It has been brought to my attention by several Stellan fans that I haven’t been posting regularly enough, and believe me when I say I’m very aware of it. The fact is, being a parent is tough, a working parent tougher, and a working parent to a special needs kid… well, I honestly feel like I’m running on vapor most of the time. Quentin and I are often like two zombies, only slightly faster-moving. We never get enough sleep, we both have very demanding jobs which we love, and Stellan’s care is more than a full-time job in itself.
Of course there’s the “regular” being a parent thing which is a job in itself, but we are also coordinating several doctors (pediatrician, neurologist, nutritionist, GI, ENT, ophthamologist, orthopedist, and now a surgeon to check on the g-tube) as well as four therapists (two physical therapists, one occupational therapist, and one speech therapist, for a total of 7 sessions per week), the medical supplies provider, and of course, the insurance company. The last of which is fodder enough for another post altogether, if not eighteen, all of them brimming with anger and frustration.
But there’s also Molly, Stellan’s amazing nanny, who started taking care of him months before we knew anything about his condition, and who has taken everything in stride and loved him and cared for him just like any other kid. When I’m sure many nannies would’ve gone running the other direction, she has fully embraced Stellan just as he is, and we are so lucky to have her.
And we have gotten some good news in the past few weeks too.

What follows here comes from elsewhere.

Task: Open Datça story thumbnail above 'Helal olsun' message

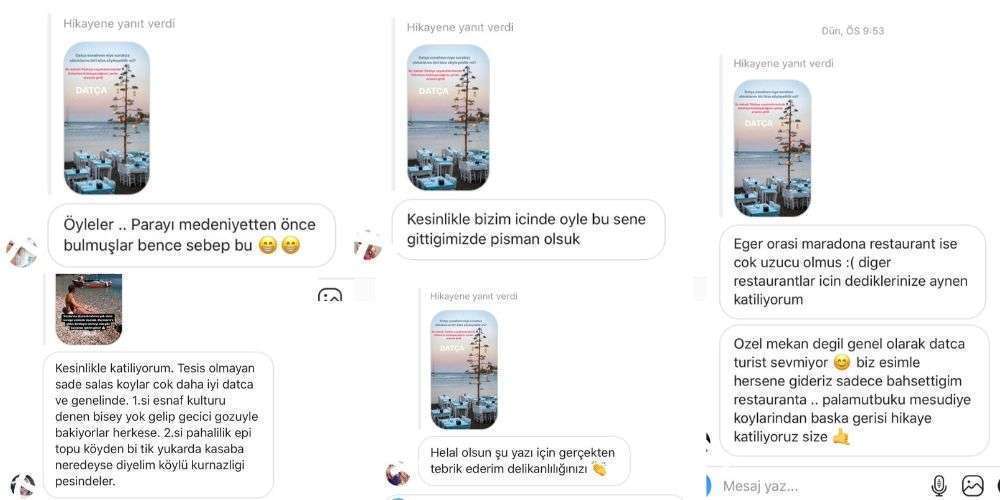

We had Stellan’s 6 month ISFP meeting, which is something that happens every six months as part of the Early Intervention program (something I have another whole post dedicated to, but haven’t had time to finish writing), on April 9. At our first meeting, Stellan was given physical therapy twice a week for 30 minutes each and occupational therapy once a week for thirty minutes (which we fought for, since initially we were granted one session every other week), and later, after he stopped eating in late October, one 60 minute session per week of feeding/speech therapy was added to the mix.
At our meeting on the 9th, we asked to double his physical therapy sessions to 60 minutes each and split his single speech therapy session into two per week. We also requested a monthly meeting with the entire team, and we were granted everything we asked for, since Stellan’s needs are so great. Altogether amazing news, but now I’m in the process of trying to redo what was already a pretty intense weekly schedule. Starting the day after that meeting, Stellan has four PT sessions per week (two through EI and two private), two speech sessions and one occupational therapy session. I still haven’t figured out the new schedule…
Another awesome thing that happened was that Stellan’s “stander” arrived, or his assistive standing device, which also came through the Early Intervention program. Since we learned back in November from the orthopedist that he would soon start to lose bone mass due to the fact that he is not weight-bearing (no sitting, kneeling, crawling, or walking still), we started working with his therapists and our EI coordinator to find the right contraption. Six months later, Stellan’s Leckey Squiggles stander arrived, and he loves it. He’s supposed to spend at least 30-45 minutes per day four times per week in it, working up to 60 minutes per day, and we never have a problem with him spending that much time in it since he seems to love every minute.
And speaking of the orthopedist, we got some more good news (or at least not bad news) yesterday when Stellan had x-rays on his hips. Apparently kids like him have a high percentage of major hip issues, many of which contribute to their trouble walking, due to their limited motor skills. But yesterday our doctor came in, looked at the x-ray, and said “I’m very happy with everything I see on this picture.” We don’t hear that very often when doctors look at his scans, so we breathed a massive sigh of relief. She felt good enough about the x-rays and about his range of motion in his hips (which is still very limited, granted) that he doesn’t need another round of x-rays at his next visit in six months.
She also noticed that his head control is visibly better, something that everyone has commented on in the last few weeks. So all our hard work – and, more importantly, Stellan’s hard work – is starting to pay off.
And not a moment too soon, either. We needed a dose or two of some good news after a few tough weeks where work was overwhelming for both of us, Stellan’s feeding pump broke (on Easter Sunday, no less, when getting a new one wasn’t really an option), and friends’ kids his age and younger all started walking, which was the hardest of all.
Now we are looking forward to spring and summer. To warmer weather, to picnics in the park, visits from friends, and more improvements from our little Superman.